Menurut Boy, polisi akan bekerja maksimal dalam pengungkapan kasus yang menewaskan empat tahanan itu. Mereka akan berupaya keras mengumpulkan fakta yang lebih akurat. “Pekerjaan ini tidak mudah,” kata Boy. “Bisa saja informasi akurat didapat di tempat lain, yang katakanlah terkait dengan orang-orang yang mirip dengan yang dijelaskan di TKP.”
Penyidik Polri, ujar Boy, masih menyelidiki insiden penyerangan LP Cebongan tersebut dengan mengumpulkan barang bukti. Mereka juga memeriksa puluhan saksi, baik narapidana maupun sipir. Tim Laboratorium Forensik juga sedang mengidentifikasi peluru yang ditemukan di lokasi.
“Kami masih mempelajari temuan-temuan yang diperoleh,” ucapnya. “Pelakunya masih gelap, belum diketahui. Kami ingin kerja profesional didasarkan bukti scientific,” tuturnya.
Kepolisian, Boy mengatakan, juga berharap dukungan dan bantuan informasi dari masyarakat. “Barangkali ada masyarakat yang menyimpan info, jangan sampai info itu tidak digunakan,” ucapnya.

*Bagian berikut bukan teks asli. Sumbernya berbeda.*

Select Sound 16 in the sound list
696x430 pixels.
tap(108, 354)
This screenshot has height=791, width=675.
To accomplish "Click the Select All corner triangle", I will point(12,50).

Pada Sabtu dinihari pekan lalu, sekitar 17 orang menyerbu LP Cebongan dengan menggunakan senjata laras panjang, pistol, dan granat. Mereka menembak hingga tewas para tersangka penganiayaan dan pembunuhan anggota Kopassus, Sersan Satu Santoso, di Hugo’s Cafe, Jalan Adisutjipto Km 8,5 Maguwoharjo, Sleman, pada Selasa pekan lalu.
Keempat tersangka pembunuh tentara itu adalah Hendrik Angel Sahetapy alias Deki, 31 tahun, Yohanis Juan Manbait (38), Gameliel Yermiyanto Rohi Riwu alias Adi (29), dan Adrianus Candra Galaja alias Dedi (33). Mereka tewas tertembak dengan 31 peluru di tubuhnya.
Selasa 26 Maret 2013, Komisi Nasional Hak Asasi Manusia juga memulai penyelidikan di Lembaga Pemasyarakatan Cebongan, Sleman. Mereka menemukan kesaksian yang mengejutkan dalam eksekusi empat tahanan yang tewas Sabtu pekan lalu. Sebanyak 31 tahanan di blok A5 (Anggrek Nomor 5) yang menyaksikan eksekusi itu dipaksa tepuk tangan oleh penembak.
“Ya, mereka dipaksa eksekutor itu untuk bertepuk tangan setelah ia menembak mati empat tahanan,” kata penyidik Komisi Nasional Hak Asasi Manusia, Mimin Dwi Hartono, di Cebongan.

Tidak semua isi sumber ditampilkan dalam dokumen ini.